I feel like I approached Pieces differently, yeah. “Pieces” was more in the moment. I had been playing around with some of the lyrics in “Breakfast” beforehand, so it was something that I was going through and understood. With Pieces, I was starting a new situationship and in starting that new situationship, I wasn’t being honest with myself about what it really was. So when we made the music for Pieces, I didn’t even know what I was writing about initially. The meaning revealed itself. I just opened my mouth and started singing and literally, the chorus just came out. And then I was like, “oh shit, I’m talking about this n*gga,” right? [Laughs] Those are my favourite ones, when the song reveals itself to me.  

It sounds like “Pieces” was more of a puzzle piece, pardon the pun. It was waiting there for you to pick up the pieces of the song and put them together. And the video is beautiful.  

Your style is very put together and your visuals are distinguishable as Fana Hues. Do you have a voice in your creative direction and your styling? And is that something you enjoy doing?  

I had to get into creative direction and writing the treatments for my music videos out of necessity initially. With “Icarus”, my first single, as soon as I wrote the song, I saw the video immediately, so I wrote a treatment for it. My manager directed it, we did it very DIY. Because we didn’t have any support at that time. And then it became like really, really fun for me. The only music video that I did not write a treatment for is “Pieces”. I trusted my good friend, his name is Phillip Youmans. 

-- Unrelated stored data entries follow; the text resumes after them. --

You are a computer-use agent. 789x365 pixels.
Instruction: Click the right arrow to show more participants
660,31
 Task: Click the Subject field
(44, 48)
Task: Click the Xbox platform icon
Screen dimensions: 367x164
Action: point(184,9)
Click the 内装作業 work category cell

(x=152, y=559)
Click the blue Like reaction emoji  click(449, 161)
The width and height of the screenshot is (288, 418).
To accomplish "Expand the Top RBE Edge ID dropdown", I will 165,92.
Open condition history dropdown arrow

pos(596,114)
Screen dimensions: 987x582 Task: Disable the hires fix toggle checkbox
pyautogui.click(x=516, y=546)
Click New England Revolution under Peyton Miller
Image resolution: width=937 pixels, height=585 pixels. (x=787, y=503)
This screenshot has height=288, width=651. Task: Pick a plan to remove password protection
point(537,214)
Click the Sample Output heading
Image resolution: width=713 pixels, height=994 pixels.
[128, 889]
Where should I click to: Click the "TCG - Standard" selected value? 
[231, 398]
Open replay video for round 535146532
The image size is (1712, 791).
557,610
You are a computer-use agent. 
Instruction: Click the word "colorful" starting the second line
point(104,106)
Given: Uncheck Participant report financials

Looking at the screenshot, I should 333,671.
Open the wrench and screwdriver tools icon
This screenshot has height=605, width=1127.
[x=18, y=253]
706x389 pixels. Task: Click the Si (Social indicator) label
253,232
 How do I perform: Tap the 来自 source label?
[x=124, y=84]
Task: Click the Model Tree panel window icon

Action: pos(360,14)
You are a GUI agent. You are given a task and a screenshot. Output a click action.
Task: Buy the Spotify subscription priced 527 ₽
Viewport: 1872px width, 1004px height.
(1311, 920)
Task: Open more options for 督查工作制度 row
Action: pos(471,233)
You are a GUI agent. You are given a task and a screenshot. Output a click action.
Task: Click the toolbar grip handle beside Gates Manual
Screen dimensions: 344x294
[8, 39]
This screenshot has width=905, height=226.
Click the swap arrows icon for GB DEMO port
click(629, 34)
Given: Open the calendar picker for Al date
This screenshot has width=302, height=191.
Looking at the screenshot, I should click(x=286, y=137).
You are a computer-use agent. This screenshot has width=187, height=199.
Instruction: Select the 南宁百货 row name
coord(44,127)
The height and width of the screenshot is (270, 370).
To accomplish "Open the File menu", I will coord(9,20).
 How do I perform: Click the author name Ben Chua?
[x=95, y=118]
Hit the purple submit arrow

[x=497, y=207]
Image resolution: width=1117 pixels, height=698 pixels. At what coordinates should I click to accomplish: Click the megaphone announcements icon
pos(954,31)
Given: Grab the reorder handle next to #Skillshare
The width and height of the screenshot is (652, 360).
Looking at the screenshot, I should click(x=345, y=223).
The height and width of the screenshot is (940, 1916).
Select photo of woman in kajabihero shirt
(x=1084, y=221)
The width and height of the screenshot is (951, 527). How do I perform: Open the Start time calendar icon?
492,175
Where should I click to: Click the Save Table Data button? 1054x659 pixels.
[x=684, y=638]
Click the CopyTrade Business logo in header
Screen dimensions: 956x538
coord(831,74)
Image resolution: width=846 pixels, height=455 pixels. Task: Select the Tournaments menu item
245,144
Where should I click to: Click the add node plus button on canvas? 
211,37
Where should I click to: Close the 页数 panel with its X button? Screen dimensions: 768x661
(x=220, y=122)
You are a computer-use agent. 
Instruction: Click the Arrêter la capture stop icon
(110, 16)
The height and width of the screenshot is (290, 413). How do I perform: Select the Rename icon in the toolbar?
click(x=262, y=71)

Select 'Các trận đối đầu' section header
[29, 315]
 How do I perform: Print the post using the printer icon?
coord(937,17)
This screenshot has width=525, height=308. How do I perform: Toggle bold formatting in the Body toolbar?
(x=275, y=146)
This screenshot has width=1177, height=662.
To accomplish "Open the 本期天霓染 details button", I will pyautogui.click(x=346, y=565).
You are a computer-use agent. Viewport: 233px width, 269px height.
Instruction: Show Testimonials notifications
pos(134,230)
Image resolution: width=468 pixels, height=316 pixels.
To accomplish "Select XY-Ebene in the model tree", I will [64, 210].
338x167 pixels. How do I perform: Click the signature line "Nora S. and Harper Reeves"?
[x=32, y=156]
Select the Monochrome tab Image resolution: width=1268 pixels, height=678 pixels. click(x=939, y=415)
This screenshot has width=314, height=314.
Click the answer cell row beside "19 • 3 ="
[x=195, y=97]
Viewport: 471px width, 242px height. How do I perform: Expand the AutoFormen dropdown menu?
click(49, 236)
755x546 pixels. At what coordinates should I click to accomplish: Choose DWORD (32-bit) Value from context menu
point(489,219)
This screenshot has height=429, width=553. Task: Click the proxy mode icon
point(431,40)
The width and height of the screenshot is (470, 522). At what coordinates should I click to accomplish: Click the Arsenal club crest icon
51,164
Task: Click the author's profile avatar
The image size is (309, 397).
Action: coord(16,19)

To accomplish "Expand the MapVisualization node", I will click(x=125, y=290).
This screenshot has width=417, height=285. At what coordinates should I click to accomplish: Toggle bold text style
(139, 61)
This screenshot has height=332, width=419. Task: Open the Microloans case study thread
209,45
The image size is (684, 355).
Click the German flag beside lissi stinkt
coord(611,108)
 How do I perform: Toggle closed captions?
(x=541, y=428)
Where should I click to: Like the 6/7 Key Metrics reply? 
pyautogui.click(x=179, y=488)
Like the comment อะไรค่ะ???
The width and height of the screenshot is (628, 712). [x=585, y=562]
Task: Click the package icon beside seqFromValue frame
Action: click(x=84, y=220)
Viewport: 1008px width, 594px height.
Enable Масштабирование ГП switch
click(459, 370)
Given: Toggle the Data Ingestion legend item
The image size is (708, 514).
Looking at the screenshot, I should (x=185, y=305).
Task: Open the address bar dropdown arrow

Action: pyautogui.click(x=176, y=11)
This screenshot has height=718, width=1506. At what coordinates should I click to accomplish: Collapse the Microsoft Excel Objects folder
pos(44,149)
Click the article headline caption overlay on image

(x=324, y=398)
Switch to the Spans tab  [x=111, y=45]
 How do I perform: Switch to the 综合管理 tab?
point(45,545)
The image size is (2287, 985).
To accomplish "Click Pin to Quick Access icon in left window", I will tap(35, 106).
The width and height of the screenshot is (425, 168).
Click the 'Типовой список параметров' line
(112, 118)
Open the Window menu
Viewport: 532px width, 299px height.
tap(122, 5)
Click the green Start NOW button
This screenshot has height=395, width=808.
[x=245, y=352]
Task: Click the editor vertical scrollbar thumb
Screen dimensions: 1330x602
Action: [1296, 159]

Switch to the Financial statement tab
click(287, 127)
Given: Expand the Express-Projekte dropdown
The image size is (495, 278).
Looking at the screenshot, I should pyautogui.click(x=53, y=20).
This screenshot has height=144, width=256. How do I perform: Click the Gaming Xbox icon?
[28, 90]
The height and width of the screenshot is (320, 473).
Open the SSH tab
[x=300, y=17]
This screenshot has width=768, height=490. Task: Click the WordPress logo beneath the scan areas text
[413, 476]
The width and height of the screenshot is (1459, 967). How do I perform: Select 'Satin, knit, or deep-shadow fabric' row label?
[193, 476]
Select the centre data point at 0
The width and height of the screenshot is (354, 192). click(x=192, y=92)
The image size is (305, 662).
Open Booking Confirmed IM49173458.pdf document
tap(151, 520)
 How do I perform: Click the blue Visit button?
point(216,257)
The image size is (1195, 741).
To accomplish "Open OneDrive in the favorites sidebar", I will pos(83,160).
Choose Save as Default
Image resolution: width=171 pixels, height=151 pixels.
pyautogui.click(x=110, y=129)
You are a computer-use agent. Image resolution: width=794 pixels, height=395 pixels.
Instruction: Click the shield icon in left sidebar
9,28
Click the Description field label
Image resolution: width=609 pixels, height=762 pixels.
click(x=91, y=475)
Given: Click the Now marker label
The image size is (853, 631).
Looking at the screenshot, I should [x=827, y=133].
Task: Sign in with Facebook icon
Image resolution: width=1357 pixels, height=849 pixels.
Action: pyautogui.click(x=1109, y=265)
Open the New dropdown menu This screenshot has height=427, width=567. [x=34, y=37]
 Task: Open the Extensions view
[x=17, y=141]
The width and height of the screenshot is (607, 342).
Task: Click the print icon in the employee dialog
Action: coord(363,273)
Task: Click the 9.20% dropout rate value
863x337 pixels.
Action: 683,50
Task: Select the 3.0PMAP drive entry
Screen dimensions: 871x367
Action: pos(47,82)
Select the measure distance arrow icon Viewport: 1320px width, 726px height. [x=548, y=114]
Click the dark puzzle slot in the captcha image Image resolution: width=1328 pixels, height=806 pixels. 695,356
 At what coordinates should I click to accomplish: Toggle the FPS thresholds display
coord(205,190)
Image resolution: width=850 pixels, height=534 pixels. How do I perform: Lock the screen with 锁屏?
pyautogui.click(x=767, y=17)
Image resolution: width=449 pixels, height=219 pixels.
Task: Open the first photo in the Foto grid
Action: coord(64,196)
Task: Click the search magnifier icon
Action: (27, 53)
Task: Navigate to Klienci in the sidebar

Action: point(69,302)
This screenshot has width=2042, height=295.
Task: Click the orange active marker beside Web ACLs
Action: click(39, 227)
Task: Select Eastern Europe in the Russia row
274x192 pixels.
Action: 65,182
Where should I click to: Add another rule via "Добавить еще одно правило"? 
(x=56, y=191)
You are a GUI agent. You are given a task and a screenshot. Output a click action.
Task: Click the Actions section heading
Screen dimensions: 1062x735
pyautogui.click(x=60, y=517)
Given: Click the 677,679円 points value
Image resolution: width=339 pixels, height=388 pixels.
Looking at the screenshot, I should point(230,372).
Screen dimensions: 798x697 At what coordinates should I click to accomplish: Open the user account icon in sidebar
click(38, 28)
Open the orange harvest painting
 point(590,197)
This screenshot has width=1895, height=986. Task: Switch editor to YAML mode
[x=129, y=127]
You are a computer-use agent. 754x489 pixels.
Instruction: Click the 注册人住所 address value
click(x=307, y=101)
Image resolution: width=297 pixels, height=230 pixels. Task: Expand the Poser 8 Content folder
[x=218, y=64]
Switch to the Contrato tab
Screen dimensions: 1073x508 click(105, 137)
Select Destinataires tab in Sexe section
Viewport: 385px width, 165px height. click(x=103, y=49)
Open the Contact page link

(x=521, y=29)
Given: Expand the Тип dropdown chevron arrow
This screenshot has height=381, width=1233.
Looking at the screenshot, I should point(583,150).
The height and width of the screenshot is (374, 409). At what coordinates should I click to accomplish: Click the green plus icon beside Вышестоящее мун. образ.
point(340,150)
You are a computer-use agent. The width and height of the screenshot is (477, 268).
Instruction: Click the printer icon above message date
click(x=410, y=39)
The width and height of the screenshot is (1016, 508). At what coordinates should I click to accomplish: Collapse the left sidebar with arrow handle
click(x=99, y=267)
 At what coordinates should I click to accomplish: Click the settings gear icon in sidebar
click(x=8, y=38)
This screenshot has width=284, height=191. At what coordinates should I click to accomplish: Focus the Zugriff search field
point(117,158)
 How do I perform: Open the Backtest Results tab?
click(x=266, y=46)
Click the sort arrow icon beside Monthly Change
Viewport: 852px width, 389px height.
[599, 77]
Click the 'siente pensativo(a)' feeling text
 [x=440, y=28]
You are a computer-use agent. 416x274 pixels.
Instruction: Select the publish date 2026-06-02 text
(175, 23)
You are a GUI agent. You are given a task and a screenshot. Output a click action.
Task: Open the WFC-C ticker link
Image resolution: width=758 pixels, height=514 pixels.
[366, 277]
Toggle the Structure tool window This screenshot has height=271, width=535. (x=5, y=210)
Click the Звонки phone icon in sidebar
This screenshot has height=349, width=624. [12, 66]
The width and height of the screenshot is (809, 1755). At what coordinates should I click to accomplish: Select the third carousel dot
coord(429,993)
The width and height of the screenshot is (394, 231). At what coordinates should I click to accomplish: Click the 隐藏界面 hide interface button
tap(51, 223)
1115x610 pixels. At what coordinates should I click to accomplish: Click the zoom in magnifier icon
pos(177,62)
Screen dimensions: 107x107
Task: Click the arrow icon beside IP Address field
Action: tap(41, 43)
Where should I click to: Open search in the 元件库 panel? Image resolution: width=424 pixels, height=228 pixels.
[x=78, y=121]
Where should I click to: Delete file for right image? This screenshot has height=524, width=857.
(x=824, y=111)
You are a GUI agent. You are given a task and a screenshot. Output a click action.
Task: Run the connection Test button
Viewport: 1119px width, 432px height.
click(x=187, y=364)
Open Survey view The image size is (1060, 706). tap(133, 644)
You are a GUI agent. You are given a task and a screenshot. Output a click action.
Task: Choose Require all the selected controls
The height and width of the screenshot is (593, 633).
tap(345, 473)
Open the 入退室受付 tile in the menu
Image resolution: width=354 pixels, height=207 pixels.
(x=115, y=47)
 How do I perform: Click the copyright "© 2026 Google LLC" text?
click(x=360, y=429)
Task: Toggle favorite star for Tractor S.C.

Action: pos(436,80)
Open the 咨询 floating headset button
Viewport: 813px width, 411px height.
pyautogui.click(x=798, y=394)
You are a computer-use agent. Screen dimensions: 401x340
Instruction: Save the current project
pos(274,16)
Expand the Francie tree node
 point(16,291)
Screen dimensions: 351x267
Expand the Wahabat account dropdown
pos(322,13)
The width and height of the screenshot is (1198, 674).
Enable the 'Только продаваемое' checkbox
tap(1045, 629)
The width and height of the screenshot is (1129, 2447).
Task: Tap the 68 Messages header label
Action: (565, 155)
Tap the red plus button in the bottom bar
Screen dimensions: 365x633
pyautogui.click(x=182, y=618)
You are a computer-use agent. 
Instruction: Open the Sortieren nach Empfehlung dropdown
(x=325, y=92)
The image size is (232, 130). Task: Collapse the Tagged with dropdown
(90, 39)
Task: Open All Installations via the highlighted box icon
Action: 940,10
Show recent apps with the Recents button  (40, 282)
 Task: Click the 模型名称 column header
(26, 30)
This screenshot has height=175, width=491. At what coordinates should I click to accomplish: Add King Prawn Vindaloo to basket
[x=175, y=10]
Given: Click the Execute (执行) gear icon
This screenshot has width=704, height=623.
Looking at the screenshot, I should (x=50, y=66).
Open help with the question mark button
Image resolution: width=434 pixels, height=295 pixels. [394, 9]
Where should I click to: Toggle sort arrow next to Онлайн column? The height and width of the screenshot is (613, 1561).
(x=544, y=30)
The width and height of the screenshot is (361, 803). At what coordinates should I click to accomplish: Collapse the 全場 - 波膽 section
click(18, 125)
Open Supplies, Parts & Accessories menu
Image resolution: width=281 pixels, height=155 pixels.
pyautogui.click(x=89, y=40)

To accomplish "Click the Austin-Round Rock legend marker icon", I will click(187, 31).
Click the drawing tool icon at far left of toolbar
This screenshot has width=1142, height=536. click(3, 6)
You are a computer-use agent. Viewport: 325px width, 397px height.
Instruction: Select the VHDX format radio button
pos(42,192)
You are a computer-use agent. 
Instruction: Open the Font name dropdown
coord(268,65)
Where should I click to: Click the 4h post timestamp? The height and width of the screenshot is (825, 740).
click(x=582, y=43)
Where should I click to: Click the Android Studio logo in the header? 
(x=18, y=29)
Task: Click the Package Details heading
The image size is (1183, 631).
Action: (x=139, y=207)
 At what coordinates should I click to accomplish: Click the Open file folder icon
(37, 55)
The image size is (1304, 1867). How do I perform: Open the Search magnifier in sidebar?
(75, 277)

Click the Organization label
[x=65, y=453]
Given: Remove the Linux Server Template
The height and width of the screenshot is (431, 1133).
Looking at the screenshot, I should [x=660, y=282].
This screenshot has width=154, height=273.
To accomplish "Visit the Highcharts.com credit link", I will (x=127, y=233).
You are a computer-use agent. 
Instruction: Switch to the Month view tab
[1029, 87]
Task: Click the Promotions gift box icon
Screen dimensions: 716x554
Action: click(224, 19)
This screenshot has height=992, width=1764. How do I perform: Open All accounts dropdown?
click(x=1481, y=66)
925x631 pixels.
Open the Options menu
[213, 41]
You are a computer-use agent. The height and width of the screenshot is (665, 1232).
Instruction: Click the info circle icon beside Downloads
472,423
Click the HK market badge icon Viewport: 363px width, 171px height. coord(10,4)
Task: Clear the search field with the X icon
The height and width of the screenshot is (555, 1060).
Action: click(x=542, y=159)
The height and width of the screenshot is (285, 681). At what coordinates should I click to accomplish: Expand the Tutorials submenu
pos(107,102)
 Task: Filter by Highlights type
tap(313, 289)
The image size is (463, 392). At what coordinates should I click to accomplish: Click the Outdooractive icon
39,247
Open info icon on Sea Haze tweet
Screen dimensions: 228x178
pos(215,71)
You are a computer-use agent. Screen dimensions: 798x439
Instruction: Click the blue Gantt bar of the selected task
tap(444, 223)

He’s young, he’s from New Orleans, and I’ve always wanted to work with him. Then it happened. We were on a call and I had sent him the mood board and the music. I fully trusted him to do what needed to be done with these visuals because he understood what I wanted. We really wanted the music video to feel like it was a film and we wanted the music to feel like a film score because when I first started writing this new project, I wanted to do a project where I was just scoring a movie. It didn’t end up turning out that way. But that’s only because it’s not time for that yet, you know, and I am just not in the business of forcing things if it’s not working. But the fact that I did get to do that with Philip for “Pieces” was just the cherry on top; I got my little film. 

And what is currently inspiring you?  

The best form of writing inspiration for me is always just talking to people from different places and hearing the idioms that they speak with, like different phrases from different parts of the world and different parts of America. My mom is from the South and when she’s on the phone with her mom and her sister, she just transcends back to Birmingham, Alabama. It’s my cheat code, to just listen to people talk.  

I really just pull from life, life inspires me the most. The other day, I was watching a documentary on the mafia here and they were talking about how smooth one of these guys was, they said he just walked through the raindrops. I put it in a song. My plan was to initially write a whole song about somebody who is just so damn cool, so smooth he just seems like he’s walking on water. The way that inspiration pops up, sometimes it’ll be coming from the corniest places and you just make the coolest things.  

What can we expect from you for the year to come? 

This year, 2022, I have a project coming out in the next two months, I have a single dropping in a couple weeks, I’m going on tour… 

Busy girl! 

…I know. I’m so excited. I’m already starting my next project, and I hope to book a role. I’ve been very selective with the roles that I’ve been auditioning for and I want to make sure they serve a purpose within the ecosystem that I’m creating as Fana Hues. Overall, this year, more music, more life!